Alongside Udemy, some of the other digital learning platforms out there include Coursera, founded by a pair of Stanford University professors. 

Coursera is offering free learning resources to help university students during the COVID-19 outbreak. The site offers programs across a wide variety of computer science, IT and data science fields, such as the University of Michigan School of Information’s online Master of Applied Data Science (MADS) degree. However, the costs are significant. 

Udemy might be a better option for those looking to dip their toe in a new skill—for instance, the company’s heavily discounted Kubernetes for the Absolute Beginners, which gets you 5 hours on-demand video, 16 articles and 37 coding exercises. 

Then there are the online options offered by leading universities, including MIT, which offers OpenCourseWare, a web-based publication of virtually all MIT course content.

Clara Piloto, who heads up MIT Professional Education’s Digital Plus Programs, said the global COVID-19 pandemic has spurred a stampede of investment, interest, and offerings in digital learning. This is due in large part to online courses’ inherent flexibility, the removal of geography and travel as a barrier to access, and the ability to mitigate potential ongoing global and national restrictions due to the outbreak.

“Some of the platforms are proven and reputable, others perhaps not so much,” Piloto said. “And while it is true the educational world is fortunate that technology has evolved to where service providers can deliver premium service and content online, the basic principles of education still apply.”

As Piloto explained, successful digital learning platforms must offer students measurable and meaningful learning experiences: “In the IT sector specifically, students must quickly and effectively apply learnings in their respective workplaces… Employers invest in digital learning for staff to benefit the enterprise, so all the theoretical concepts students learn must be relevant to, and immediately applicable in, the workplace.”

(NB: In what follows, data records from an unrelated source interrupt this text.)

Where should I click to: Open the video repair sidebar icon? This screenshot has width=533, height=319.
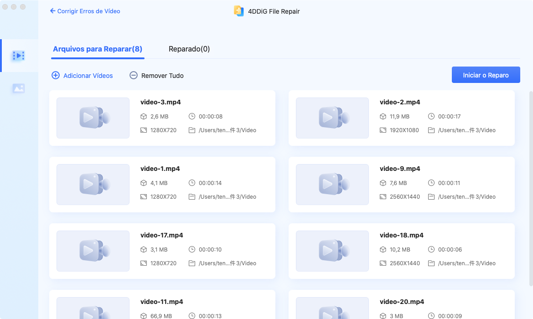pyautogui.click(x=19, y=56)
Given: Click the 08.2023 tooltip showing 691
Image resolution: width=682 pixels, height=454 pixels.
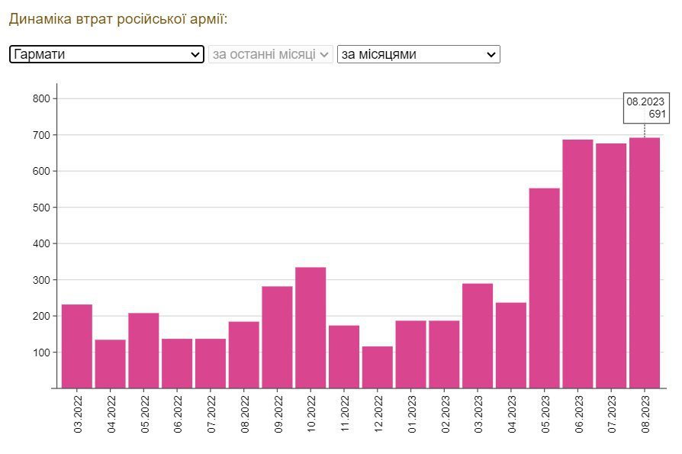Looking at the screenshot, I should [646, 108].
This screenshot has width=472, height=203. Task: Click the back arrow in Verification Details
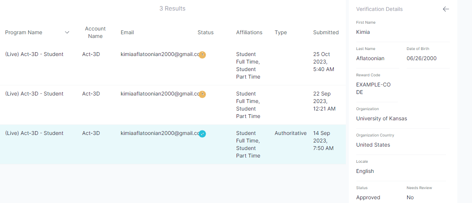446,9
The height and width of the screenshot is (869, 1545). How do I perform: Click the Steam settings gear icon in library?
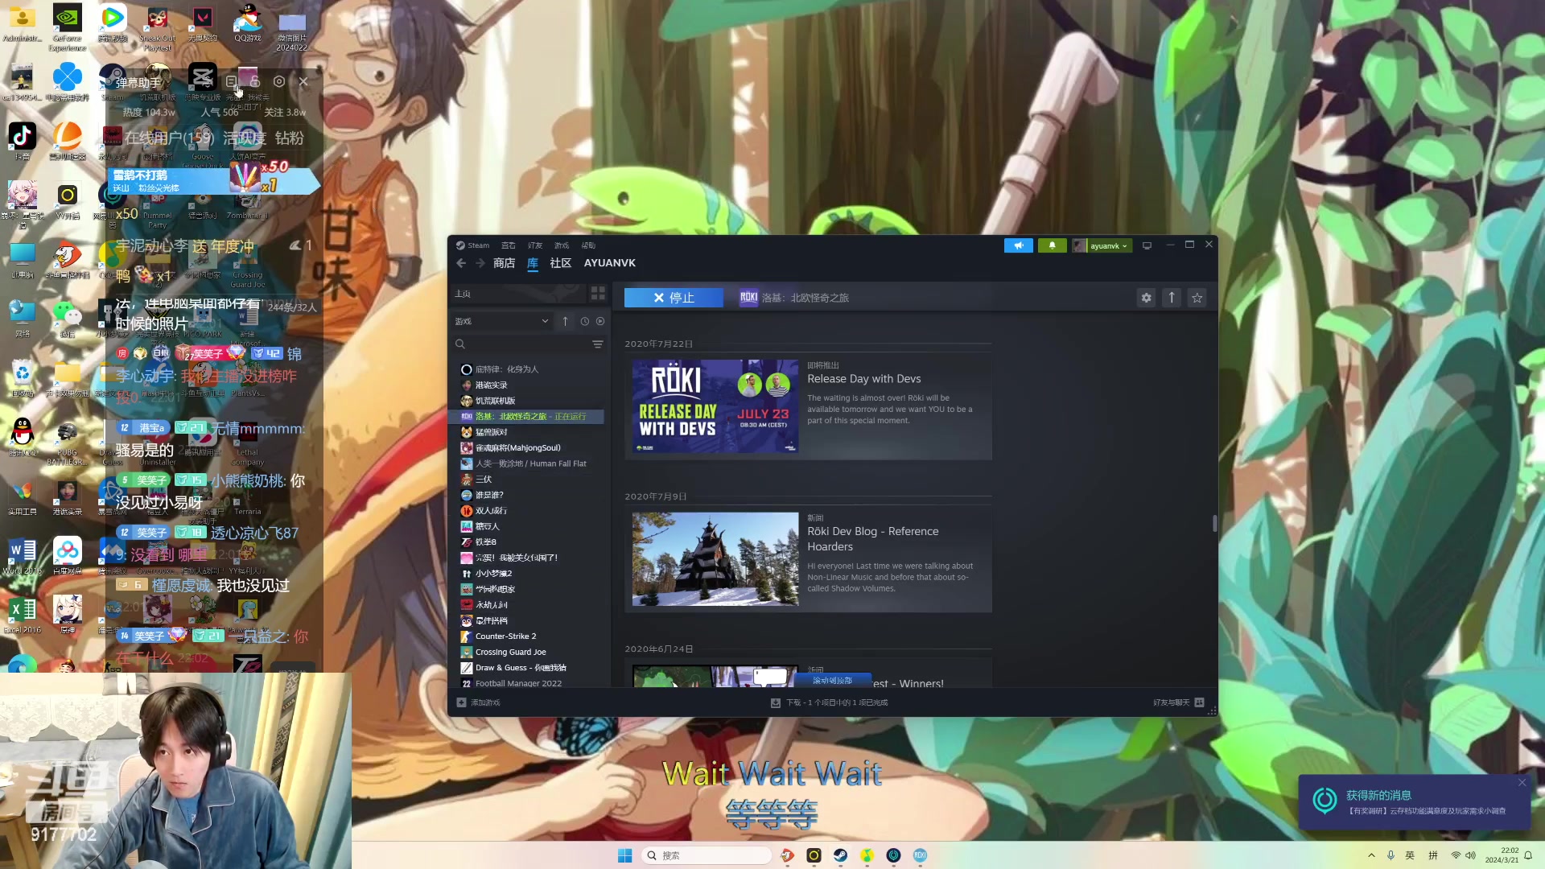pyautogui.click(x=1146, y=297)
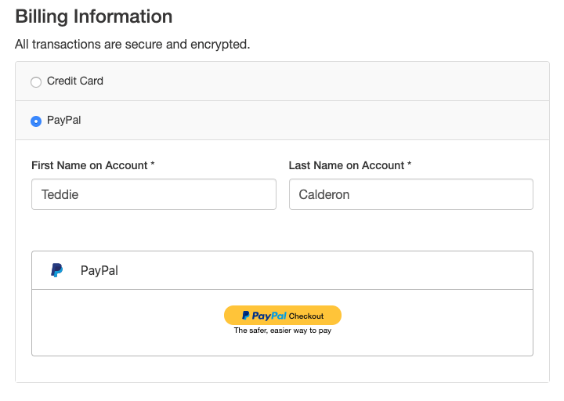Click the secure and encrypted transactions notice
Viewport: 564px width, 401px height.
pos(132,44)
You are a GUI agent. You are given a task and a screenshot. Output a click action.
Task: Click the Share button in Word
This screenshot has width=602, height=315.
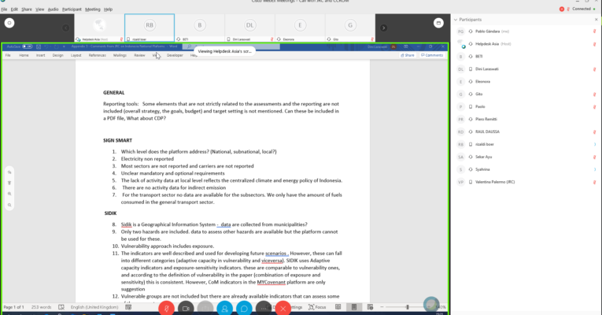pyautogui.click(x=408, y=56)

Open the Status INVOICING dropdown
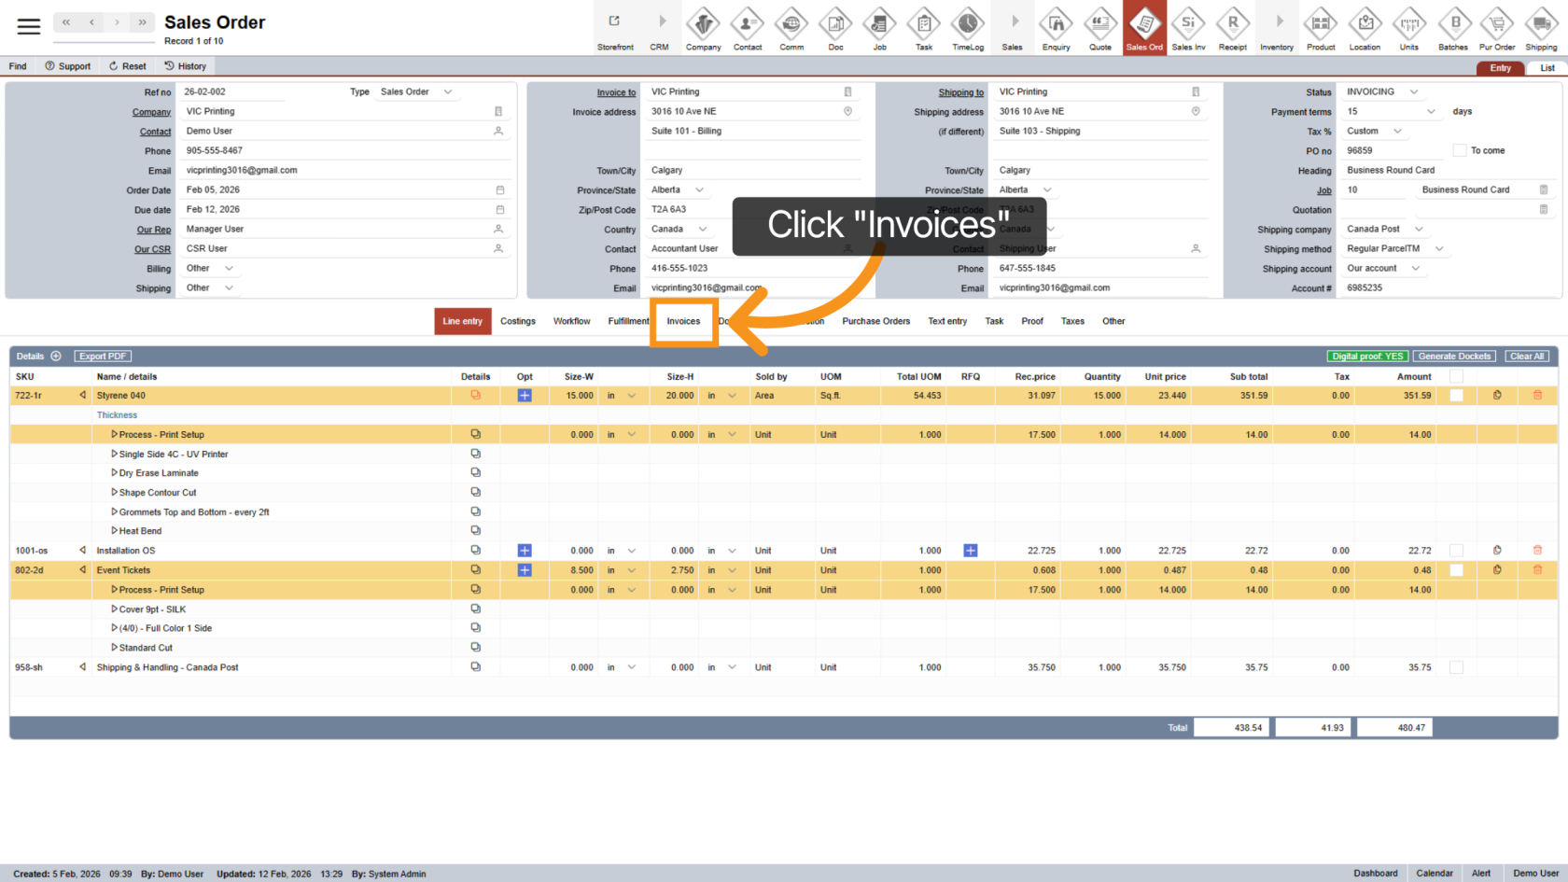pos(1413,91)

Moreover, Piloto said, IT sector digital leaning must incorporate new theories, trends, and success stories, as well as case studies of failure, all of which help educators learn from past mistakes and improve future planning and prospects. 

MIT Professional Education’s platform, for example, uses Canvas as its learning management system (LMS), which allows instructors and administrators to add plugins so they can optimize tools for a flexible and constantly improving learning experience.

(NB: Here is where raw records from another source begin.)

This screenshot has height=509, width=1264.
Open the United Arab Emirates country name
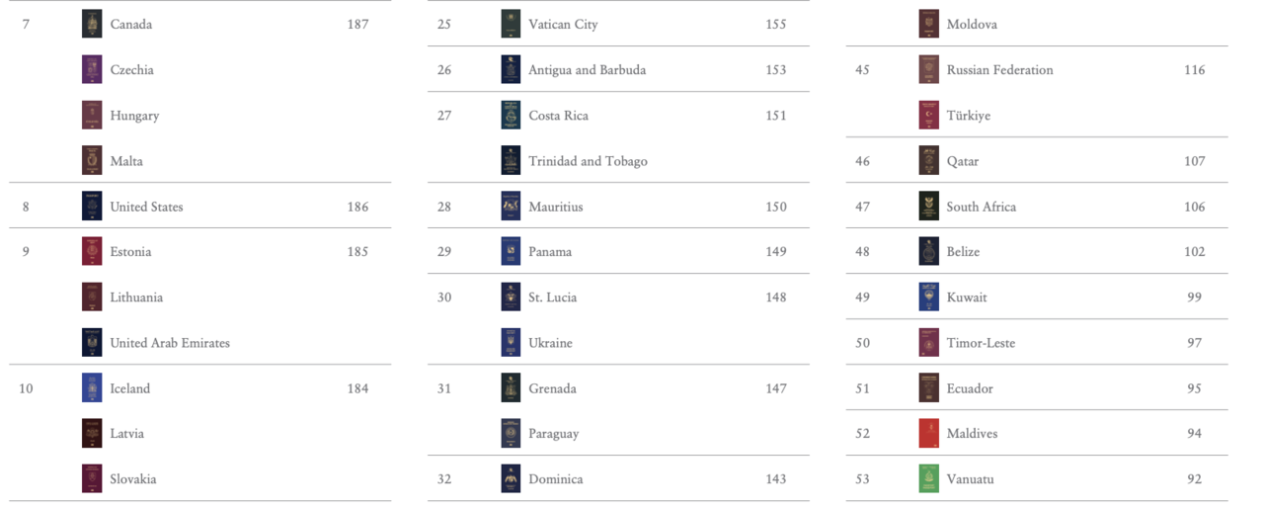point(170,343)
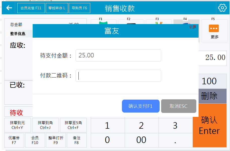Screen dimensions: 230x151
Task: Open the orange 更多 more-options icon
Action: point(214,28)
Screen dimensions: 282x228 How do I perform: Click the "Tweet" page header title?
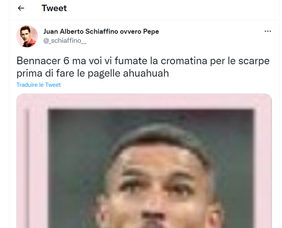click(x=54, y=8)
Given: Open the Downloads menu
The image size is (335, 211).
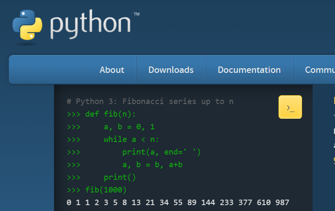Looking at the screenshot, I should click(x=171, y=70).
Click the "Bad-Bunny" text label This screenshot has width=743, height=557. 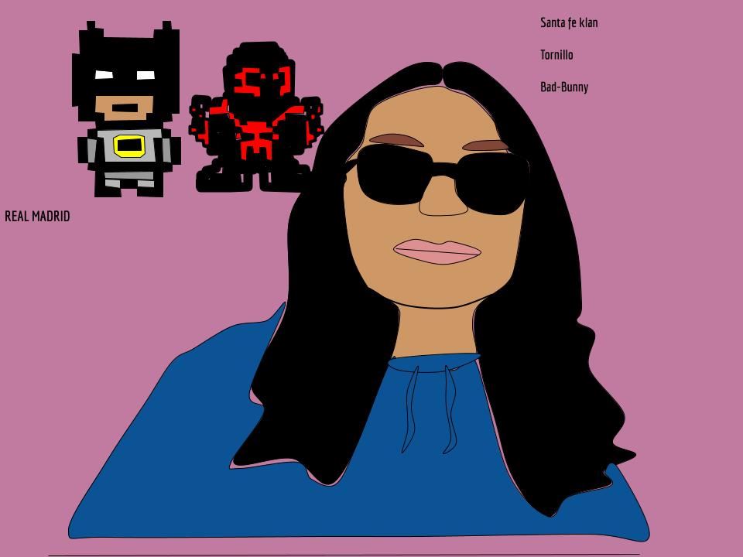tap(564, 87)
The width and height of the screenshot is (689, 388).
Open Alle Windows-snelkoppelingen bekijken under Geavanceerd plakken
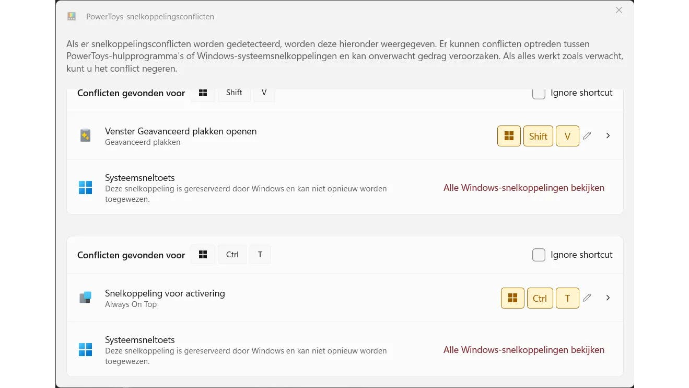coord(523,188)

“Whether it's video conferencing tools, online learning software, or virtual classrooms or tutoring, established platforms like ours, Coursera, Kaltura, and others all seek a slice of that pie,” Piloto said. 

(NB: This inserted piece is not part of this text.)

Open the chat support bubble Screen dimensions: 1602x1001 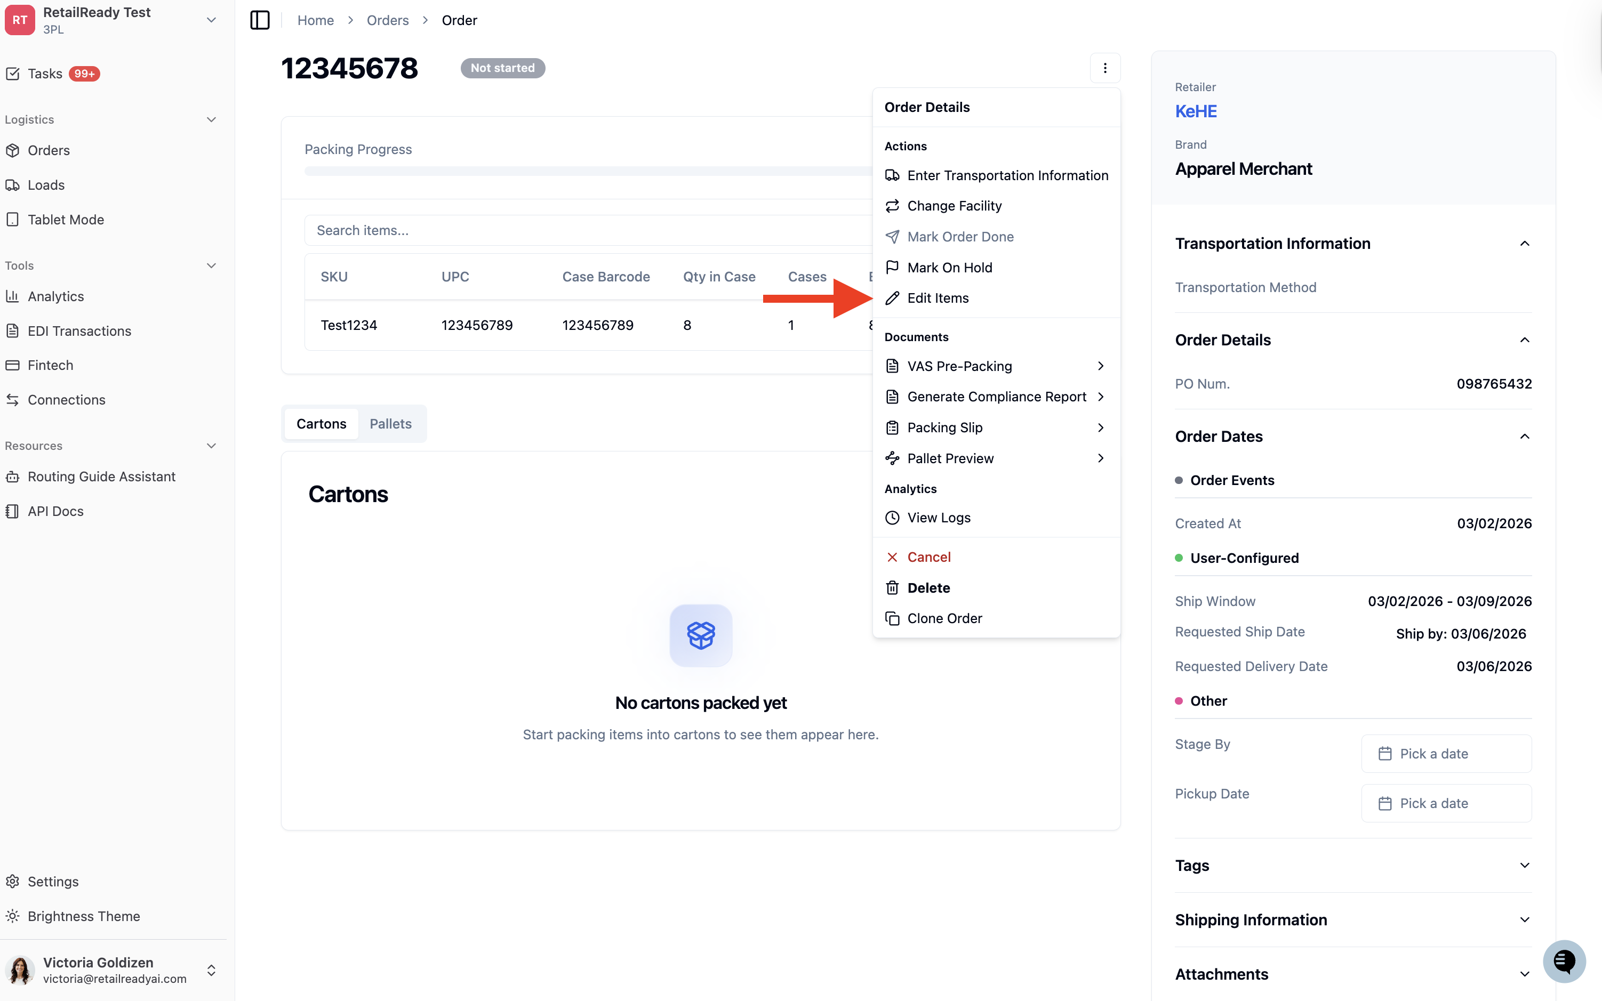[x=1564, y=961]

She laid out a step-by-step process that may inform someone’s search for the ideal digital learning opportunity. First, you should determine your desired digital learning outcomes, and then identify platforms that fulfill your requirements; be wary of platforms offering "one-size-fits-all" solutions. 

Second, compare the quality of the available programs and platforms as well as the quality of the institutions offering them. “A good way to determine whether a program is of high quality is to consult with current or past program participants and reviews,” she said. 

Third, you need to factor in program cost and duration. After that, find out what (if any) credential is being offered upon successful program completion

“Is it a legitimate credential, known and accepted in your respective industry?” Piloto asked. 

Cutting-edge digital learning courses are increasingly deploying and experimenting with augmented reality (AR), virtual reality (VR), wearables, robotics and artificial intelligence.

“While it's not a new concept that people study and learn differently, the digital world opens unprecedented opportunities to adapt content to each participant’s learning abilities and preferences,” she said. “We meet students where they are by designing programs following socially directed, inclusive pedagogical methodologies, and creating learning environments that encourage creative thinking, shared knowledge exchanges and collaboration opportunities.”